- Opening Delimiter -
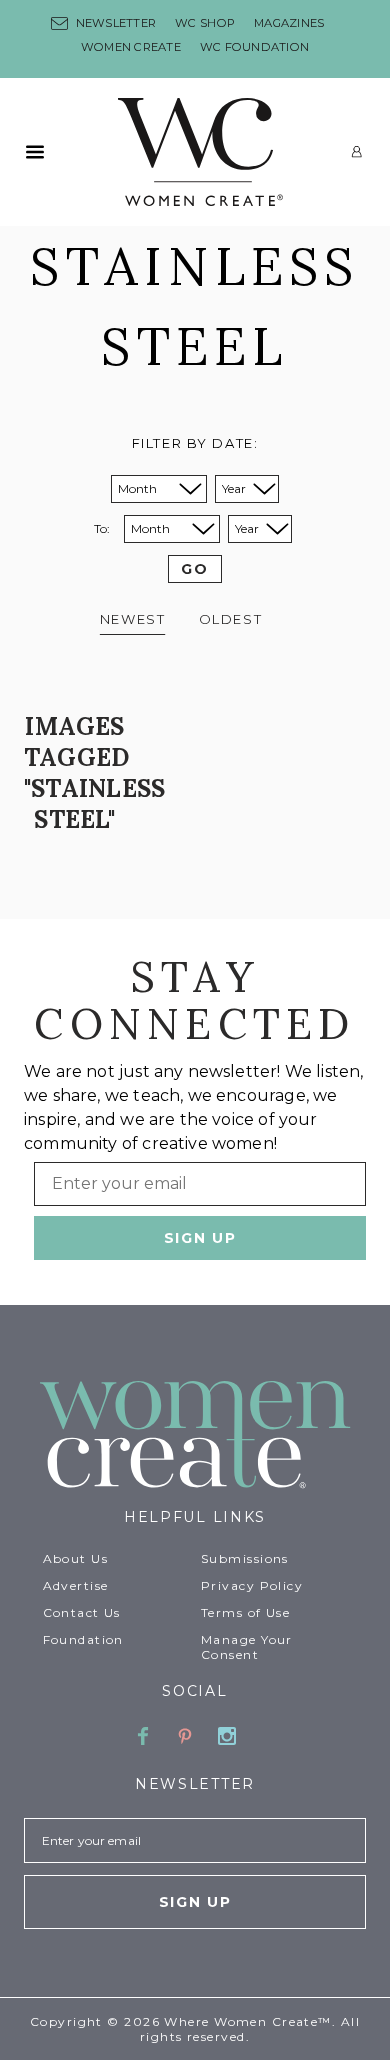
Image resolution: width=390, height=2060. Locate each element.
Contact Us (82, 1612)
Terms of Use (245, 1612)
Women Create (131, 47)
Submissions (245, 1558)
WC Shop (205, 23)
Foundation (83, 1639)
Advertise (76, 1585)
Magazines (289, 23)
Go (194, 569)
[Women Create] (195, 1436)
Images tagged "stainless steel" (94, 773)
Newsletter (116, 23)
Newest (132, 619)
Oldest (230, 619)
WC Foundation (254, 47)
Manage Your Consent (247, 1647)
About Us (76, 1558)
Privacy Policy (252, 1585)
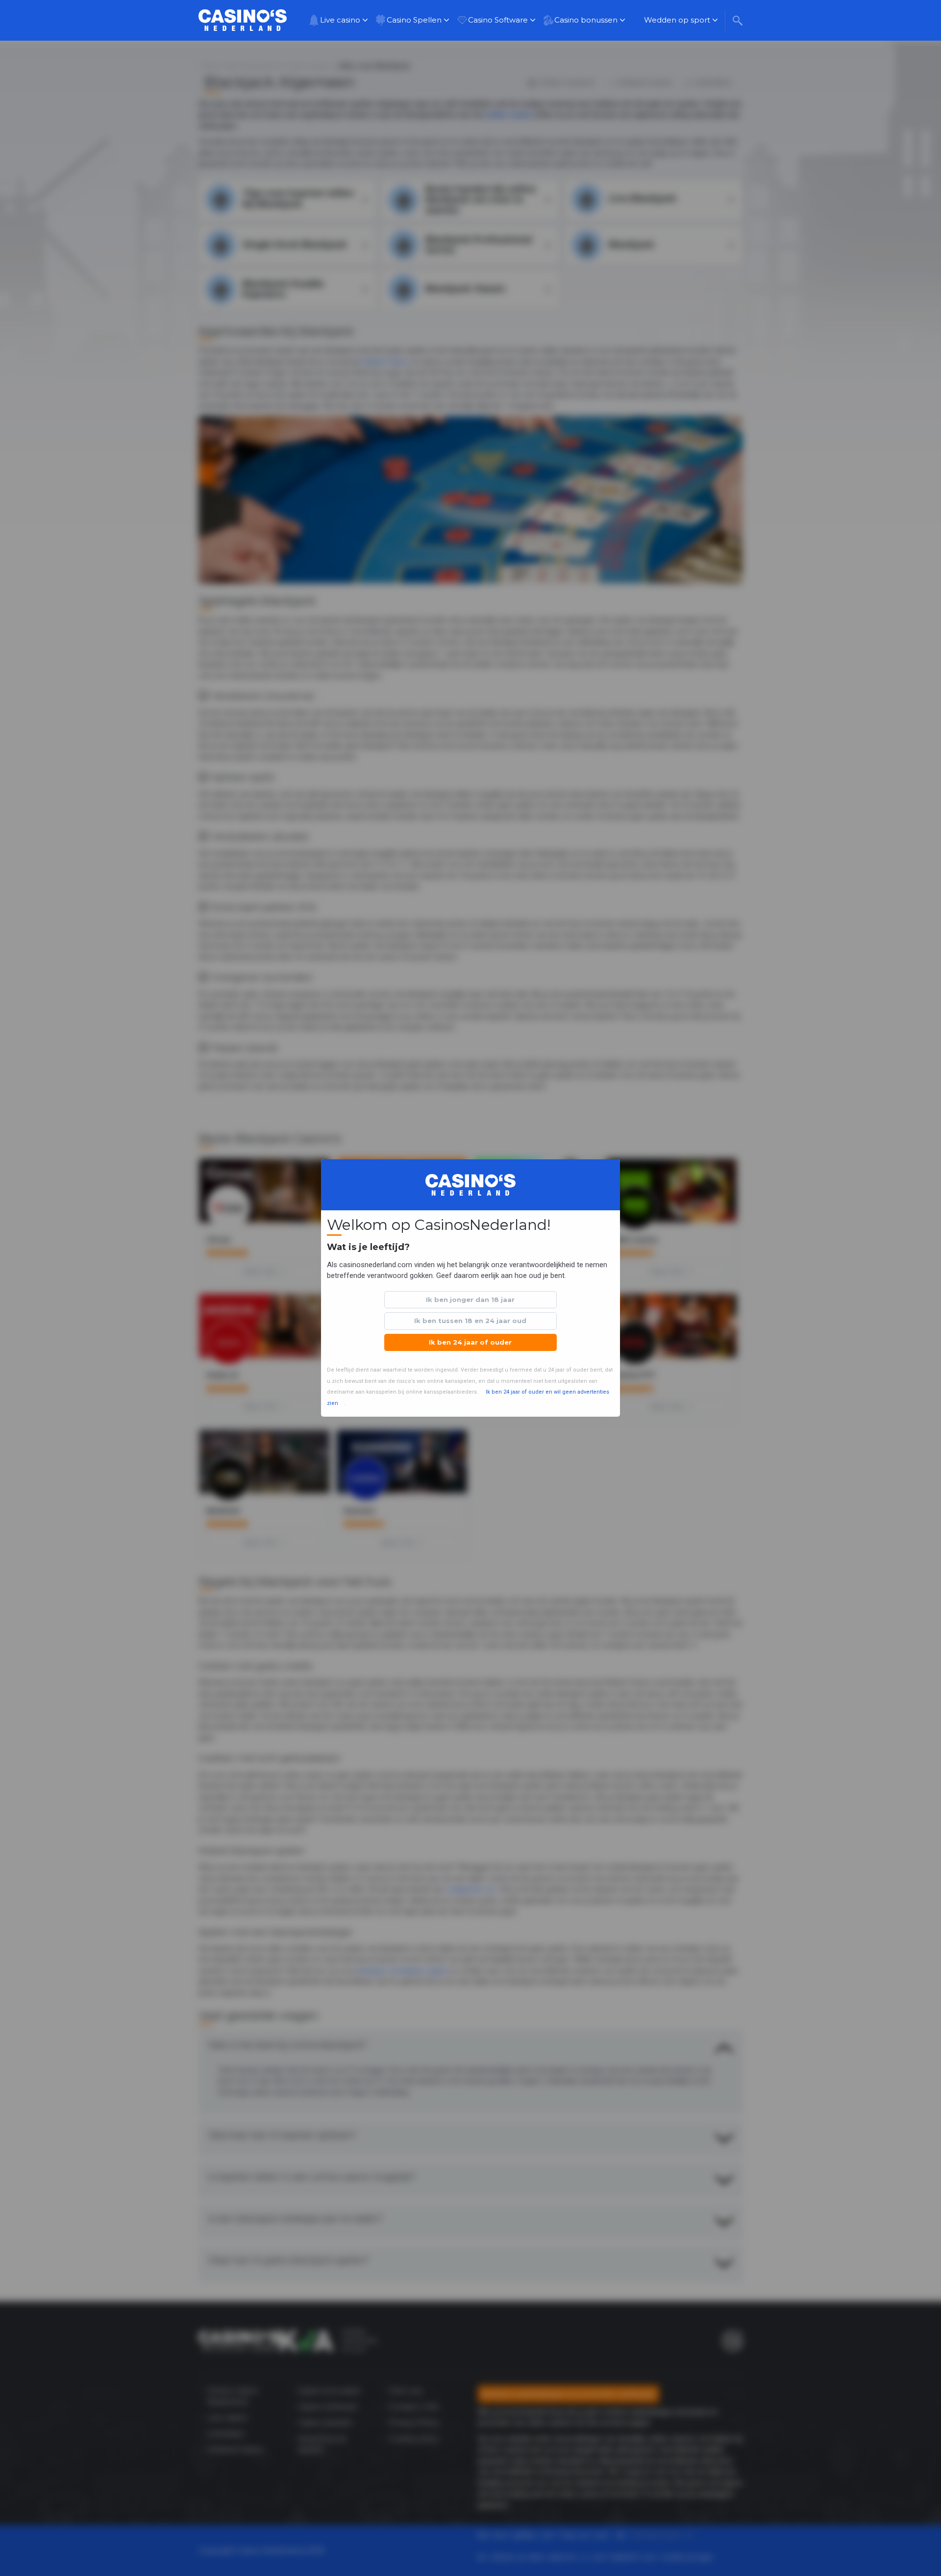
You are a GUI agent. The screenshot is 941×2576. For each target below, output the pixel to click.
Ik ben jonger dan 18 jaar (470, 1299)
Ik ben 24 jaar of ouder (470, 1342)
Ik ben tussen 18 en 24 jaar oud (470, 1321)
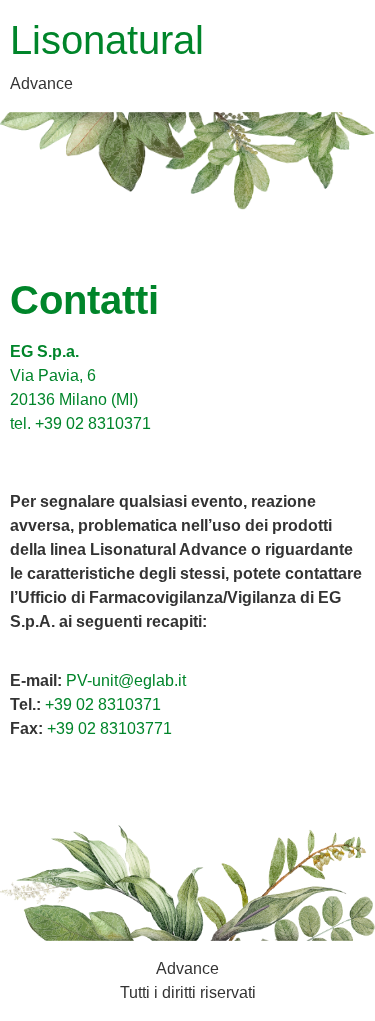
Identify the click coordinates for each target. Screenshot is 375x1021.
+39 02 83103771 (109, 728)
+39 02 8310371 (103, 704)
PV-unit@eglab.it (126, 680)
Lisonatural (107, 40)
- Closing Delimiter -
> [WORK ORDER]:
Set down all of the entries exactly as they stand, without any image.

> [WRITTEN RESPONSE]:
Image resolution: width=390, height=2060. Locate each element.
Contact Us (82, 1612)
Terms of Use (245, 1612)
Women Create (131, 47)
Submissions (245, 1558)
WC Shop (205, 23)
Foundation (83, 1639)
Advertise (76, 1585)
Magazines (289, 23)
Go (194, 569)
[Women Create] (195, 1436)
Images tagged "stainless steel" (94, 773)
Newsletter (116, 23)
Newest (132, 619)
Oldest (230, 619)
WC Foundation (254, 47)
Manage Your Consent (247, 1647)
About Us (76, 1558)
Privacy Policy (252, 1585)
You are a GUI agent. The screenshot is 941×2576. For each target below, output the pixel to click.
Ik ben jonger dan 18 jaar (470, 1299)
Ik ben 24 jaar of ouder (470, 1342)
Ik ben tussen 18 en 24 jaar oud (470, 1321)
Identify the click coordinates for each target. Screenshot is 375x1021.
+39 02 83103771 (109, 728)
+39 02 8310371 (103, 704)
PV-unit@eglab.it (126, 680)
Lisonatural (107, 40)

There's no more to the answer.